Singularity also mounts some commonly-used directories like $HOME and $PWD by default.

Inside the container, execute the model:

cd /tutorial/geosfp_4x5_standard
./geos.mp

Warning

If the output files already exist in /OutputDir, the current version of Singularity (3.0.1) will not overwrite them during model simulation, but will throw a permission error instead. Remove output files of the same name first.

Using CharlieCloud

Pull GEOS-Chem image:

ch-docker2tar geoschem/gc_model ./  # creates a compressed tar file
ch-tar2dir geoschem.gc_model.tar.gz ./  # turn this tar file to a usable container image

ch-docker2tar requires root access (it uses Docker under the hood). On a shared system like NASA Pleiades, you need to transfer this tar file from the cloud and then use ch-tar2dir to decompress it.

Run the container without mounting any directories:

ch-run -w geoschem.gc_model -- bash

The -w options gives write access in the container. This is usually required. bash starts a interactive bash shell, like the /bin/bash command in Docker.

Exit the container by Ctrl + d, rerun the container with input/output directories mounted (the -b option is equivalent to the -v option in Docker):

ch-run -b $HOME/ExtData:/ExtData -b $HOME/OutputDir:/OutputDir -w geoschem.gc_model -- bash

Inside the container, execute the model:

cd /tutorial/geosfp_4x5_standard
./geos.mp

Using custom GEOS-Chem source code

The previous container image contains pre-compiled GEOS-Chem executable. Alternatively, containers can be used to only provide the software environment to compile custom versions of GEOS-Chem code.

docker pull geoschem/gc_env
<put your model code inside working_directory_on_host>
docker run --rm -it -v working_directory_on_host:/workdir geoschem/gc_env
cd /workdir  # will see your model code

Please refer to the early chapter for setting up with custom configuration. Inside the container, the make command is guaranteed to work correctly because the libraries & environment variables are already configured properly.

Using GCHP container image

GCHP is known to be difficult to compile because of heavy software dependencies. With containers, using GCHP is as easy as using the classic version of GEOS-Chem!

The usage of GCHP container is almost same as GC-classic container.
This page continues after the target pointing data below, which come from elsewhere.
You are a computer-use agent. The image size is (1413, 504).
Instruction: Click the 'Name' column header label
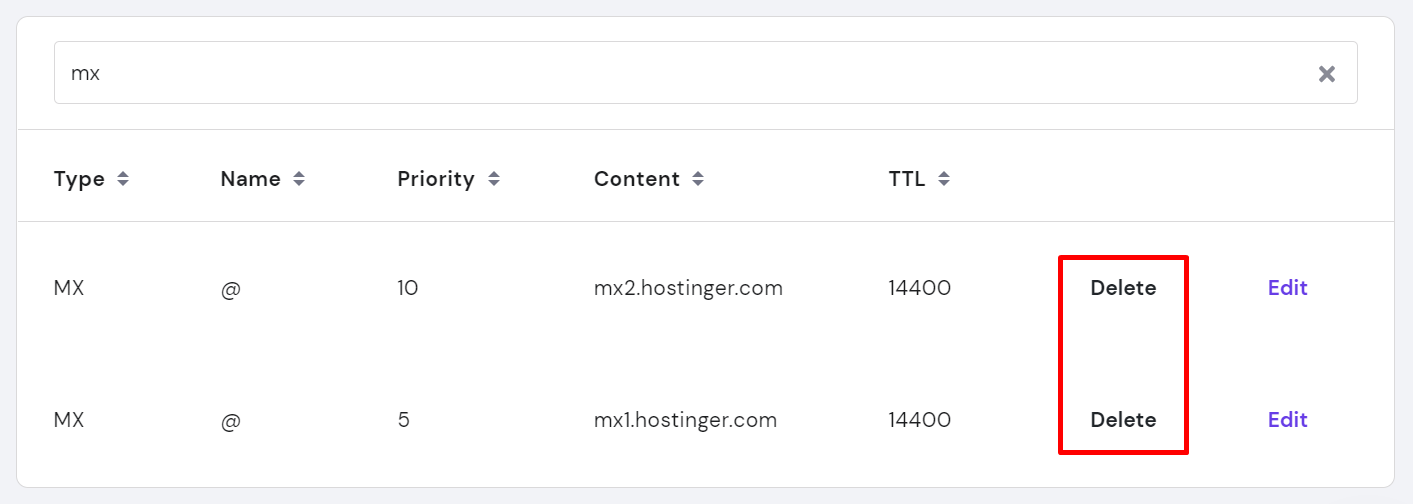pos(251,179)
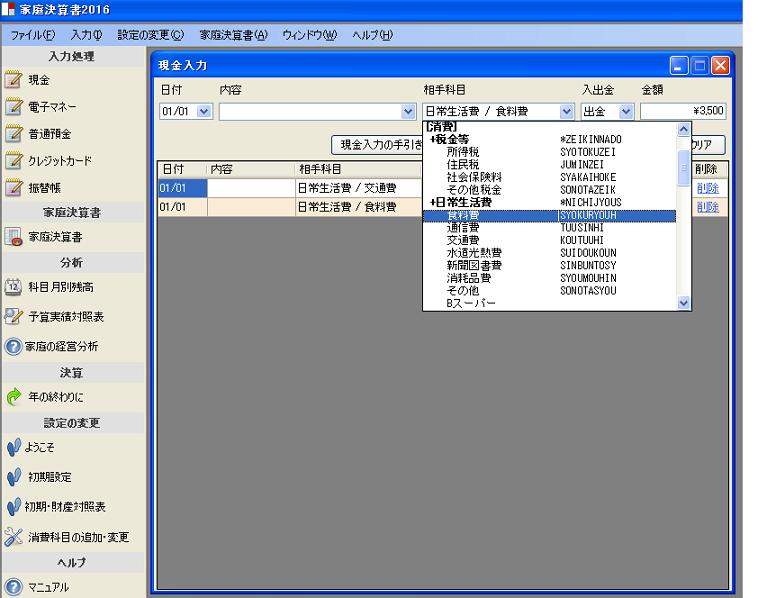Open the 現金 cash entry icon
The width and height of the screenshot is (767, 598).
(14, 79)
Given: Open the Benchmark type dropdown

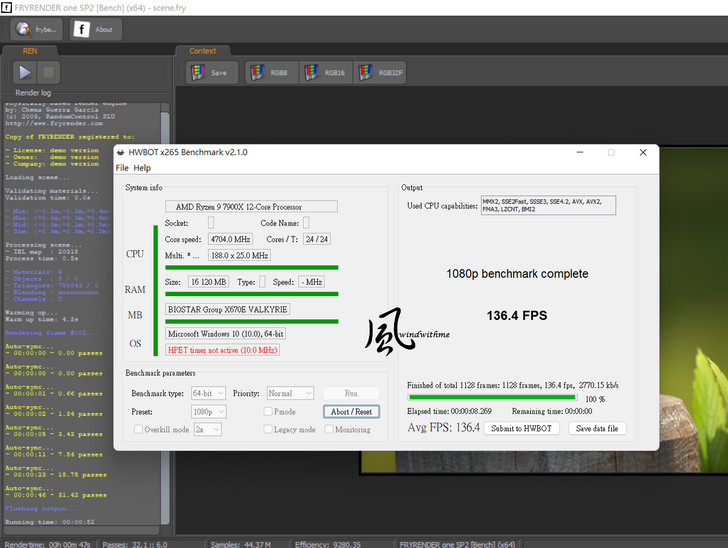Looking at the screenshot, I should tap(208, 394).
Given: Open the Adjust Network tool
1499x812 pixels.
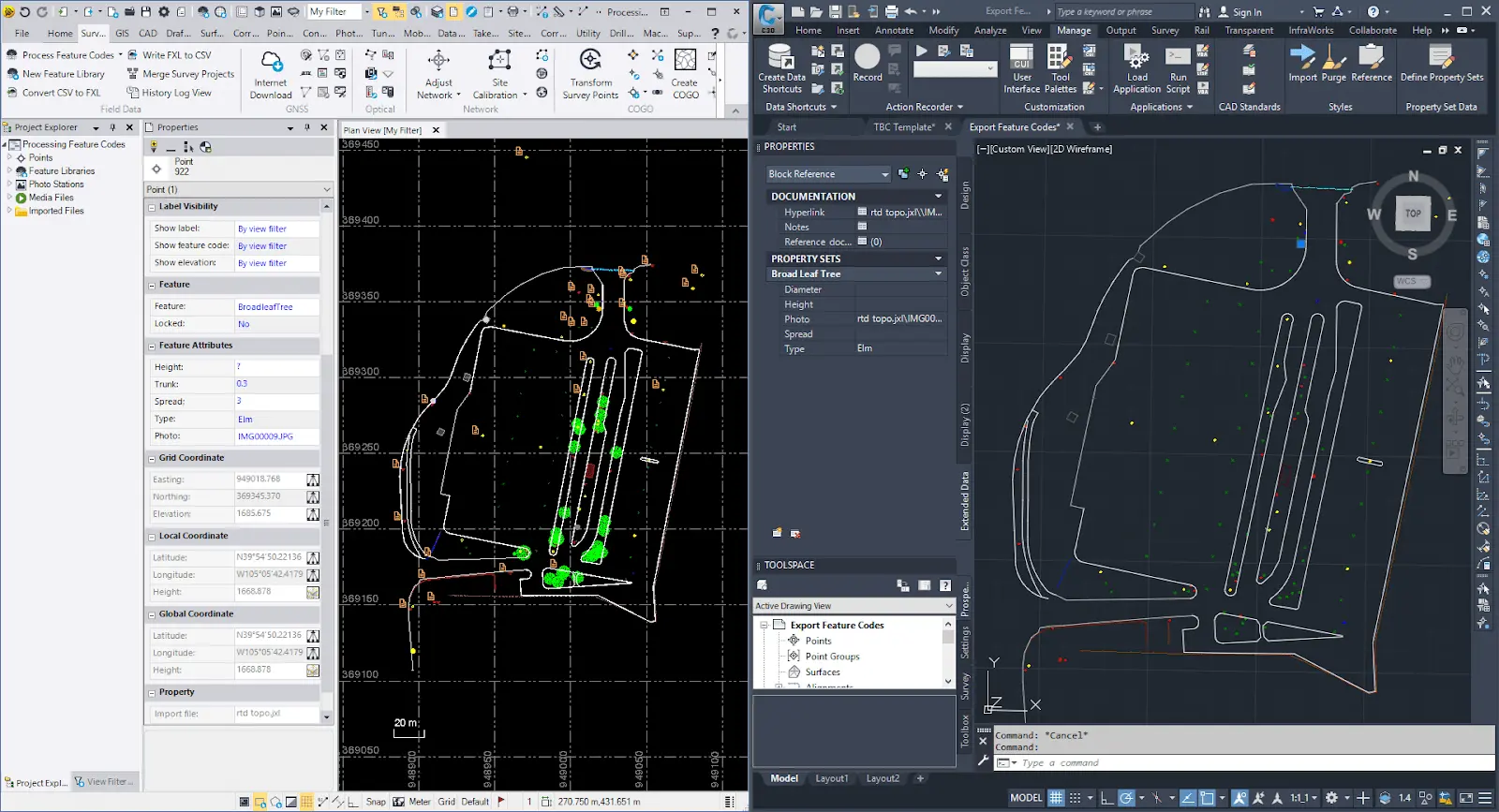Looking at the screenshot, I should pyautogui.click(x=438, y=64).

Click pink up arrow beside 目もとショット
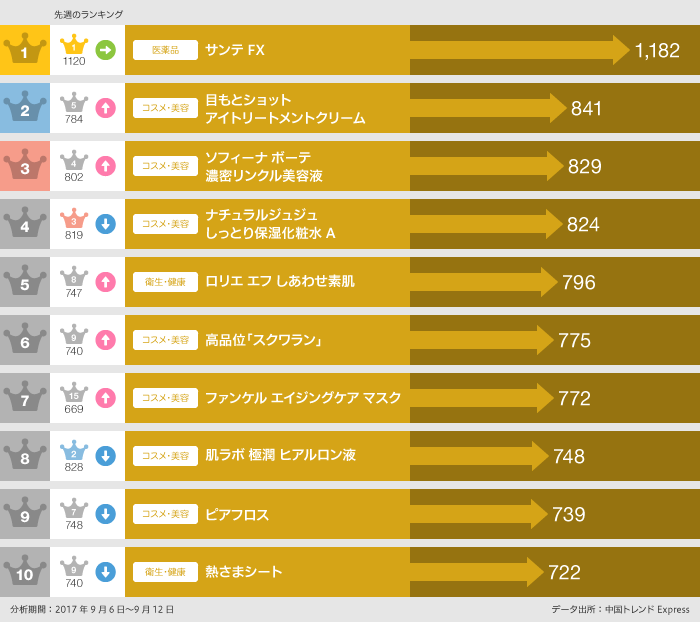tap(105, 108)
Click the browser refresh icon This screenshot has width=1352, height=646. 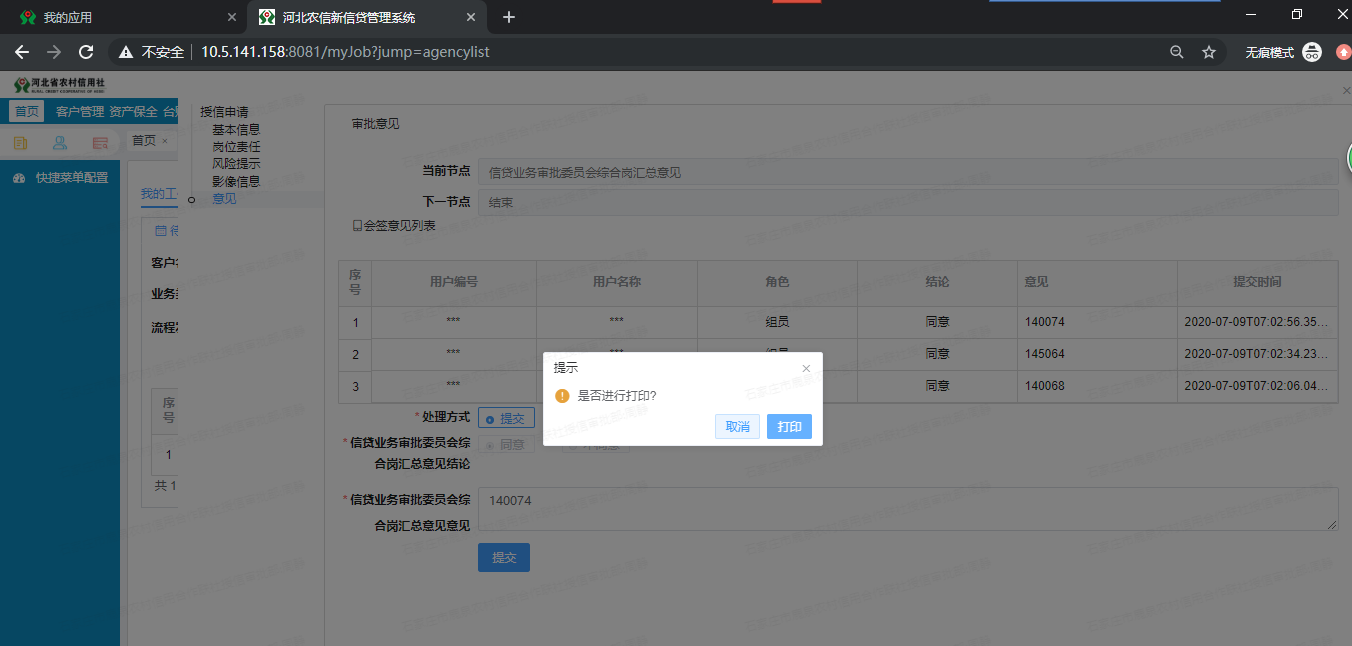point(86,51)
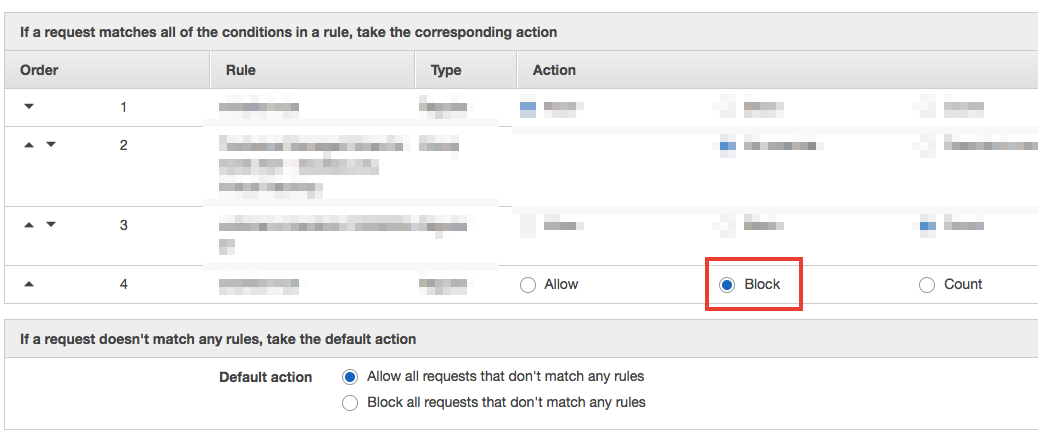Set rule 2 action to Count
This screenshot has width=1038, height=440.
point(927,146)
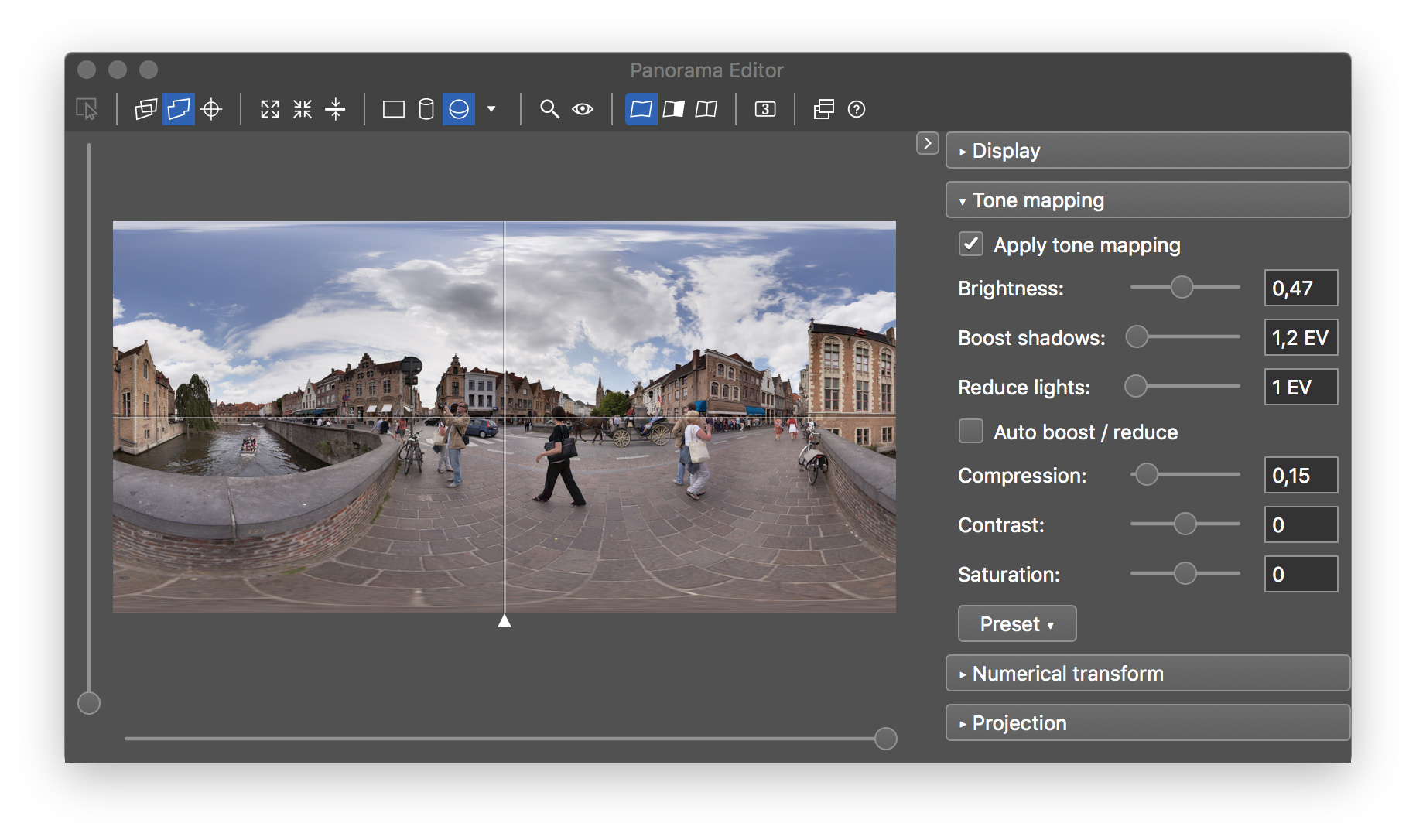This screenshot has width=1416, height=840.
Task: Click the stacked windows icon in toolbar
Action: click(x=824, y=109)
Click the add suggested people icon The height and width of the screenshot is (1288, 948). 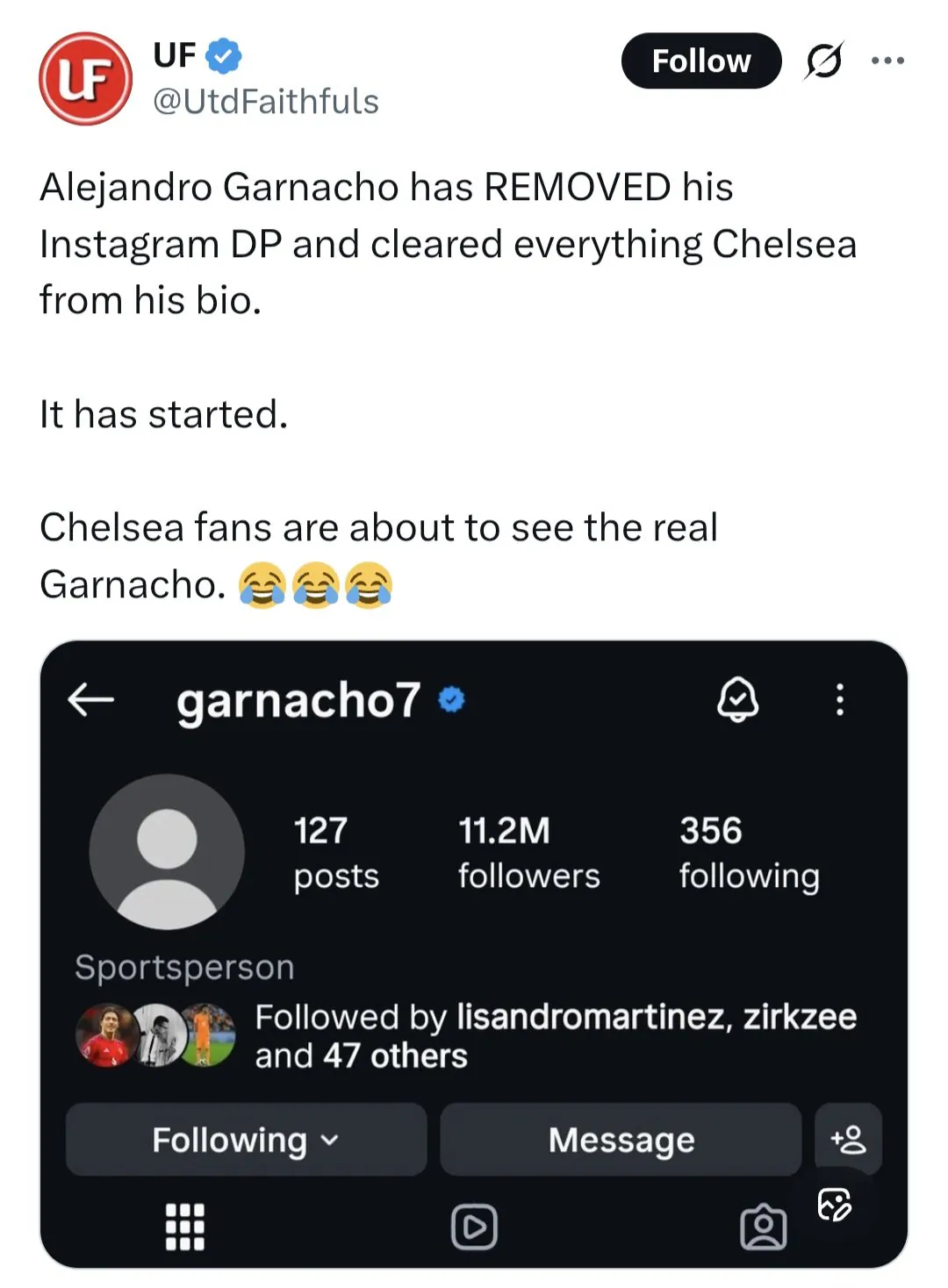848,1139
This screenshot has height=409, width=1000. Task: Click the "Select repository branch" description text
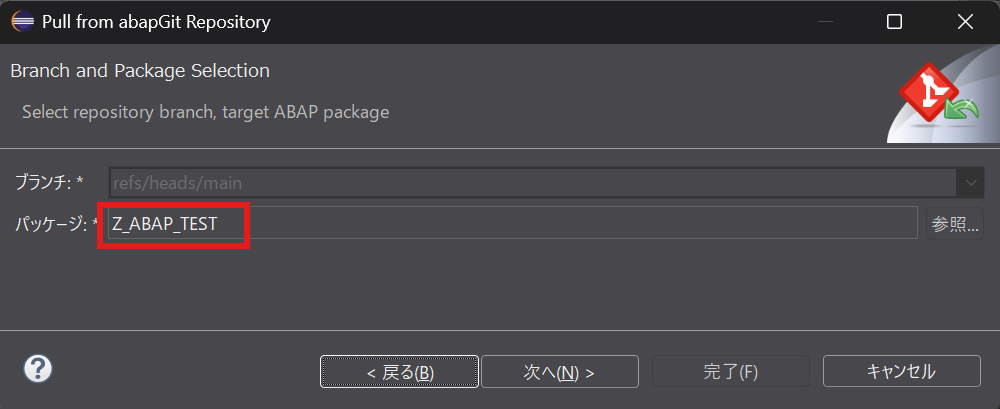(x=205, y=112)
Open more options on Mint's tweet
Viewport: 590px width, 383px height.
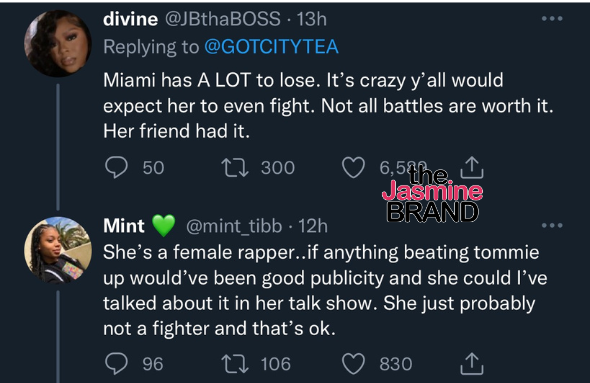552,225
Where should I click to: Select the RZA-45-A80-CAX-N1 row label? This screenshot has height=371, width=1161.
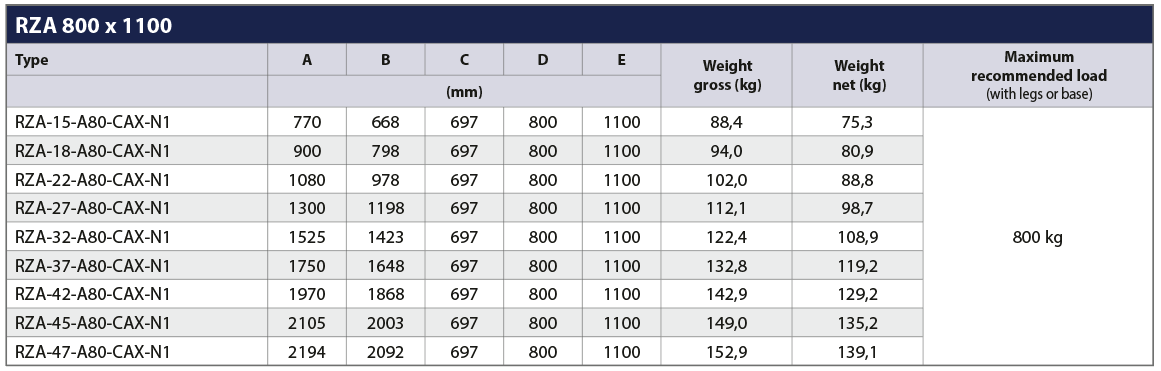tap(93, 324)
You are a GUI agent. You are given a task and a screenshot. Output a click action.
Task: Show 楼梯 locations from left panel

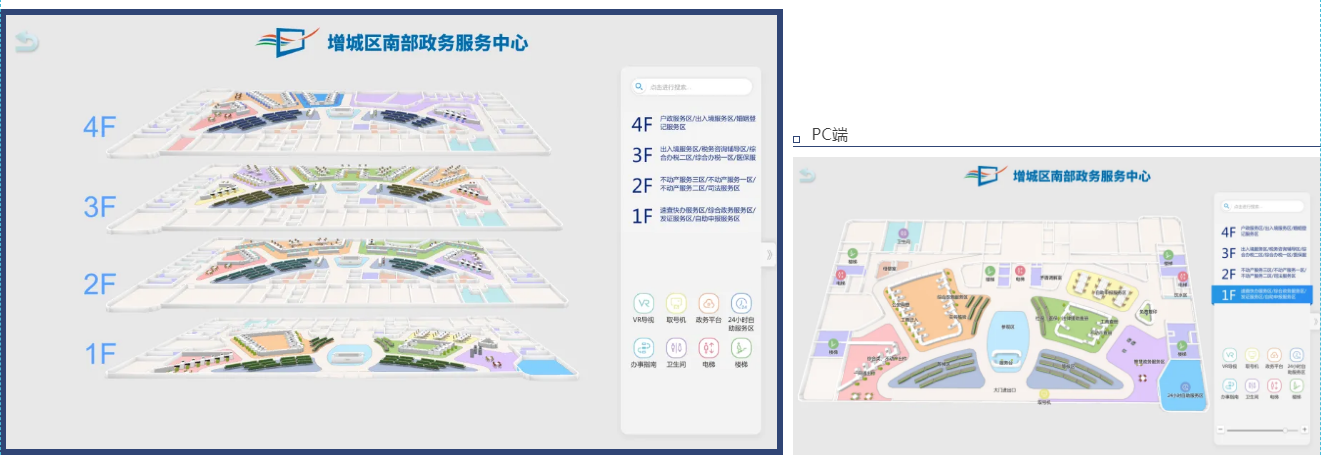(x=741, y=347)
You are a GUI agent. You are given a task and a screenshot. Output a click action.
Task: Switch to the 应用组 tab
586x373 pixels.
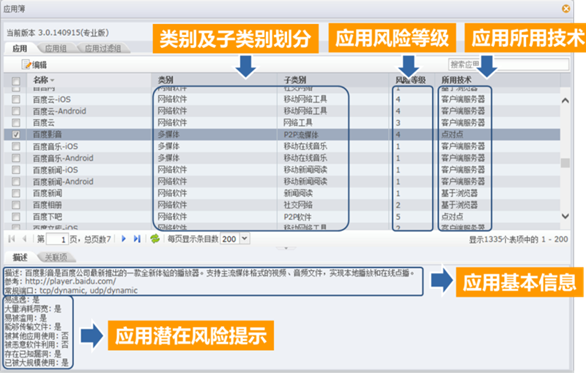coord(56,49)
Only the container image name is different.

With Docker:

docker pull geoschem/gchp_model
docker run --rm -it -v $HOME/ExtData:/ExtData -v $HOME/OutputDir:/OutputDir geoschem/gchp_model

Inside the container, execute the model:

cd /tutorial/gchp_standard
mpirun -np 6 -oversubscribe --allow-run-as-root ./geos

Similar for other containers:

Singularity:

singularity build --sandbox gchp_model.sand docker://geoschem/gchp_model
singularity shell --writable -B $HOME/ExtData:/ExtData -B $HOME/OutputDir:/OutputDir gchp_model.sand

CharlieCloud:

ch‑docker2tar geoschem/gchp_model ./
ch-tar2dir geoschem.gchp_model.tar.gz ~/
ch-run -b $HOME/ExtData:/ExtData -b $HOME/OutputDir:/OutputDir -w geoschem.gchp_model -- bash

Inside the container, execute the model:

cd /tutorial/gchp_standard
mpirun -np 6 -oversubscribe ./geos

HPC containers do not require root access, unlike Docker.

Getting GEOS-Chem input data to your local machine

GEOS-Chem needs ~100 GB input data even for a minimum run. The container tutorial AMI provides those input data, but on your local machine you need to download them manually.

There are two ways of getting the data:

  1. AWS S3: Simply running these AWSCLI scripts will download exactly the same set of GEOS-Chem input data used in our tutorial AMI. You need to first configure AWSCLI on your local machine in order to run the scripts. You will be charged by ~$10 data egress for downloading ~100 GB of sample input data to your local machine (no charge for downloading to an AWS EC2 instance). This is one-time charge and you will be all-set forever. We hope to establish a better business model with AWS in the future.

  2. Harvard FTP: This is the traditional way. The bandwidth is not as great as S3 but there is no charge on users.

In our tests, transferring data from S3 is typically ~10x faster than transferring from traditional FTP (e.g. to the NASA Pleiades cluster). But this depends on the network of users’ own servers.